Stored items
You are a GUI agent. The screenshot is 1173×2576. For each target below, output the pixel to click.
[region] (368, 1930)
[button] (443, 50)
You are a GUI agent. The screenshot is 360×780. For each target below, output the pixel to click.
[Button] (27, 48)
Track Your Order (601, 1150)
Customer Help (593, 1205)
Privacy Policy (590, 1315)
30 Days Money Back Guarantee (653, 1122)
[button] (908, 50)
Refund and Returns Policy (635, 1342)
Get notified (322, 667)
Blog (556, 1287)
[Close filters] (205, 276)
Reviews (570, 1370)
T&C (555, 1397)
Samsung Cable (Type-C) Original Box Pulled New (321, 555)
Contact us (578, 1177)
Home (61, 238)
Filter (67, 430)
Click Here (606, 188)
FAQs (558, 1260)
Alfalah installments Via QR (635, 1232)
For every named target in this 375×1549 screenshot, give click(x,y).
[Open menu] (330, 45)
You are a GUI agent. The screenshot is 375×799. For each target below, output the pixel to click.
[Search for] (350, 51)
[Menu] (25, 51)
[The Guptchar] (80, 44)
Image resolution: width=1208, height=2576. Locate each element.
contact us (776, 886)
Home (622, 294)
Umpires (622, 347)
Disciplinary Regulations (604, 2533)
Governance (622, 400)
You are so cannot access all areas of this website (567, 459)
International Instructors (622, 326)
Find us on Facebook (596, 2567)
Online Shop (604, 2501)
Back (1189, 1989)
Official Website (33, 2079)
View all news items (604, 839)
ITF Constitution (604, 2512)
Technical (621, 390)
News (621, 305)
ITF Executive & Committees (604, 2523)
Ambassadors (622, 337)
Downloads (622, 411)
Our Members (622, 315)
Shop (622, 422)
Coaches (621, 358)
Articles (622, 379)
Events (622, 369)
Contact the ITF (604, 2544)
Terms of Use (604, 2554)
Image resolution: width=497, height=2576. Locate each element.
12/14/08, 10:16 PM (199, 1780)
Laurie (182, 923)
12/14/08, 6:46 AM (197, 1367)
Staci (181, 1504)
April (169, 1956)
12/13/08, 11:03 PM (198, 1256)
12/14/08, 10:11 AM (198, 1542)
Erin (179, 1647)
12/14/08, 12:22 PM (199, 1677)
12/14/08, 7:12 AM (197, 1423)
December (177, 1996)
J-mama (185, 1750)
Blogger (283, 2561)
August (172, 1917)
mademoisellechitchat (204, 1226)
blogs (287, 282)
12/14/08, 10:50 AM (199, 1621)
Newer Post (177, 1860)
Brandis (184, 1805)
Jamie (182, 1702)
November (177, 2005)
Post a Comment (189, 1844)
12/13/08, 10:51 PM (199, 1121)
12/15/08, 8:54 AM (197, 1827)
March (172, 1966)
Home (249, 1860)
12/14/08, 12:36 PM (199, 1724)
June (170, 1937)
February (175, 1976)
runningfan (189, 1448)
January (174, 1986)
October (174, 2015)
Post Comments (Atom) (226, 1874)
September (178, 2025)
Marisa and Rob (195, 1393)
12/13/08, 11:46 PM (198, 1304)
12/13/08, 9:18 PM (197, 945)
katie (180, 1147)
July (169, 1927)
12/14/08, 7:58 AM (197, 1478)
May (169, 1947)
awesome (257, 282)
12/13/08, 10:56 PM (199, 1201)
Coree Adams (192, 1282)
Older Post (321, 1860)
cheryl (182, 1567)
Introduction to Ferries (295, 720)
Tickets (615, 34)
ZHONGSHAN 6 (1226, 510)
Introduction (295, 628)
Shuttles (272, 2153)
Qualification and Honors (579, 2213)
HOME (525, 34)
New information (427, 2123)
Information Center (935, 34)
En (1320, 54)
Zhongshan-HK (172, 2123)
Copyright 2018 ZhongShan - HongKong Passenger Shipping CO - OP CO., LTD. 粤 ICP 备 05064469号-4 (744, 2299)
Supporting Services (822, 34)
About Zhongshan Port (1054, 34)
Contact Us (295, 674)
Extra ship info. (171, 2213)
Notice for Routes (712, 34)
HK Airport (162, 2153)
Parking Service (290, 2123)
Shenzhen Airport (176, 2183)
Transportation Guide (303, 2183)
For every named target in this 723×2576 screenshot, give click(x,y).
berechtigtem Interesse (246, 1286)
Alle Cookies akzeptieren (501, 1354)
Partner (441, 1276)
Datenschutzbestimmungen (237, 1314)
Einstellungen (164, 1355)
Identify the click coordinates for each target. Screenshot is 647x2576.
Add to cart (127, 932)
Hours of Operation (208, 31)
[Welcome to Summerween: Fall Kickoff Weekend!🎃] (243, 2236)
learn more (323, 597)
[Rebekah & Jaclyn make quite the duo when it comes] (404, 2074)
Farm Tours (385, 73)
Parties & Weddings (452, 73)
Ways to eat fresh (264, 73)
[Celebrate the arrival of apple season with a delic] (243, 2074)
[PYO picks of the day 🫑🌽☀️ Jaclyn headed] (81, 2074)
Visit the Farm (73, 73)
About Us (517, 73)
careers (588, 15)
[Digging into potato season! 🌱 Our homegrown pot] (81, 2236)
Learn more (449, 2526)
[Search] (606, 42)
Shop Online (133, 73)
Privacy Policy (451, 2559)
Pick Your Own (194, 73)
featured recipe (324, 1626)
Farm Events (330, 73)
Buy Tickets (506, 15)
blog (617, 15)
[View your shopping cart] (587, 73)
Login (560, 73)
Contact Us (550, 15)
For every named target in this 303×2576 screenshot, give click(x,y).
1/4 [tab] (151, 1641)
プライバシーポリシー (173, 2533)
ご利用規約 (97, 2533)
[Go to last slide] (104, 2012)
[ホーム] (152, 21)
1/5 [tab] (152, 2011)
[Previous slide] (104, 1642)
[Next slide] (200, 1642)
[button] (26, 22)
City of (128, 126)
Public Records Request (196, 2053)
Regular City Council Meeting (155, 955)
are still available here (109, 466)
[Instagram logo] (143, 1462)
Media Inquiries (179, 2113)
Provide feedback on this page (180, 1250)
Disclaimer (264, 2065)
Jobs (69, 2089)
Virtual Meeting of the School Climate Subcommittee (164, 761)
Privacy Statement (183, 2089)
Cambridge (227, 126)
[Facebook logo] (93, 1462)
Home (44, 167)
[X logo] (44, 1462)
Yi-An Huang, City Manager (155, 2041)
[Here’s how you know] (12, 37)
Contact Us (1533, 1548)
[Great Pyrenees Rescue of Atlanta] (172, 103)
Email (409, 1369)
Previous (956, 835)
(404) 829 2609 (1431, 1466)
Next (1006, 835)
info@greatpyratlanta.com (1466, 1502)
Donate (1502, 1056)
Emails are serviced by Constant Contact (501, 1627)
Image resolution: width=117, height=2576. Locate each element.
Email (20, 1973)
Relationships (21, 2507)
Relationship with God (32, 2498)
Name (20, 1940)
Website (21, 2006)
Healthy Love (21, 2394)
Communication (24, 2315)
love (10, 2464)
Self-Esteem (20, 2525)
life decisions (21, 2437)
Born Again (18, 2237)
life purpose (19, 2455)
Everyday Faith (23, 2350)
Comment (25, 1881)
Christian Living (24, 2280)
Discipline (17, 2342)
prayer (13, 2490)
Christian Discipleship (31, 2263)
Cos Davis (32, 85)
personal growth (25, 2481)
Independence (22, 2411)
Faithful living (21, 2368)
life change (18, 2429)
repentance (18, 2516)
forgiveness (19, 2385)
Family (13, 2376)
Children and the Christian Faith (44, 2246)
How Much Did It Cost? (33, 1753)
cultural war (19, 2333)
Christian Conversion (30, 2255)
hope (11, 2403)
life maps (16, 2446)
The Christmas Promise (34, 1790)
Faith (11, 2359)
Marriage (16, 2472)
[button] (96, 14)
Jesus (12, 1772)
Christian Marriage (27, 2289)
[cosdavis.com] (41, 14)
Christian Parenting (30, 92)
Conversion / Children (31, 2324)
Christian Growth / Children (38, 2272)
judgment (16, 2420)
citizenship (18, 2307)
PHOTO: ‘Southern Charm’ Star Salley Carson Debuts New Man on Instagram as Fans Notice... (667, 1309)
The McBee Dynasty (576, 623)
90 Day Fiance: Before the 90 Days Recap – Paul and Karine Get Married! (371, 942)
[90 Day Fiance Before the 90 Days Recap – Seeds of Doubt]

— Your instructions —
Although the records may continue, retype only the lines from the first one through the one containing "12/13/08, 11:03 PM (198, 1256)", exactly as they appear.

— Exercise output —
You are a GUI agent. The screenshot is 1173×2576. For each target below, output the pixel to click.
[region] (368, 1930)
[button] (443, 50)
You are a GUI agent. The screenshot is 360×780. For each target below, output the pixel to click.
[Button] (27, 48)
Track Your Order (601, 1150)
Customer Help (593, 1205)
Privacy Policy (590, 1315)
30 Days Money Back Guarantee (653, 1122)
[button] (908, 50)
Refund and Returns Policy (635, 1342)
Get notified (322, 667)
Blog (556, 1287)
[Close filters] (205, 276)
Reviews (570, 1370)
T&C (555, 1397)
Samsung Cable (Type-C) Original Box Pulled New (321, 555)
Contact us (578, 1177)
Home (61, 238)
Filter (67, 430)
Click Here (606, 188)
FAQs (558, 1260)
Alfalah installments Via QR (635, 1232)
For every named target in this 375×1549 screenshot, give click(x,y).
[Open menu] (330, 45)
You are a GUI agent. The screenshot is 375×799. For each target below, output the pixel to click.
[Search for] (350, 51)
[Menu] (25, 51)
[The Guptchar] (80, 44)
Image resolution: width=1208, height=2576. Locate each element.
contact us (776, 886)
Home (622, 294)
Umpires (622, 347)
Disciplinary Regulations (604, 2533)
Governance (622, 400)
You are so cannot access all areas of this website (567, 459)
International Instructors (622, 326)
Find us on Facebook (596, 2567)
Online Shop (604, 2501)
Back (1189, 1989)
Official Website (33, 2079)
View all news items (604, 839)
ITF Constitution (604, 2512)
Technical (621, 390)
News (621, 305)
ITF Executive & Committees (604, 2523)
Ambassadors (622, 337)
Downloads (622, 411)
Our Members (622, 315)
Shop (622, 422)
Coaches (621, 358)
Articles (622, 379)
Events (622, 369)
Contact the ITF (604, 2544)
Terms of Use (604, 2554)
Image resolution: width=497, height=2576. Locate each element.
12/14/08, 10:16 PM (199, 1780)
Laurie (182, 923)
12/14/08, 6:46 AM (197, 1367)
Staci (181, 1504)
April (169, 1956)
12/13/08, 11:03 PM (198, 1256)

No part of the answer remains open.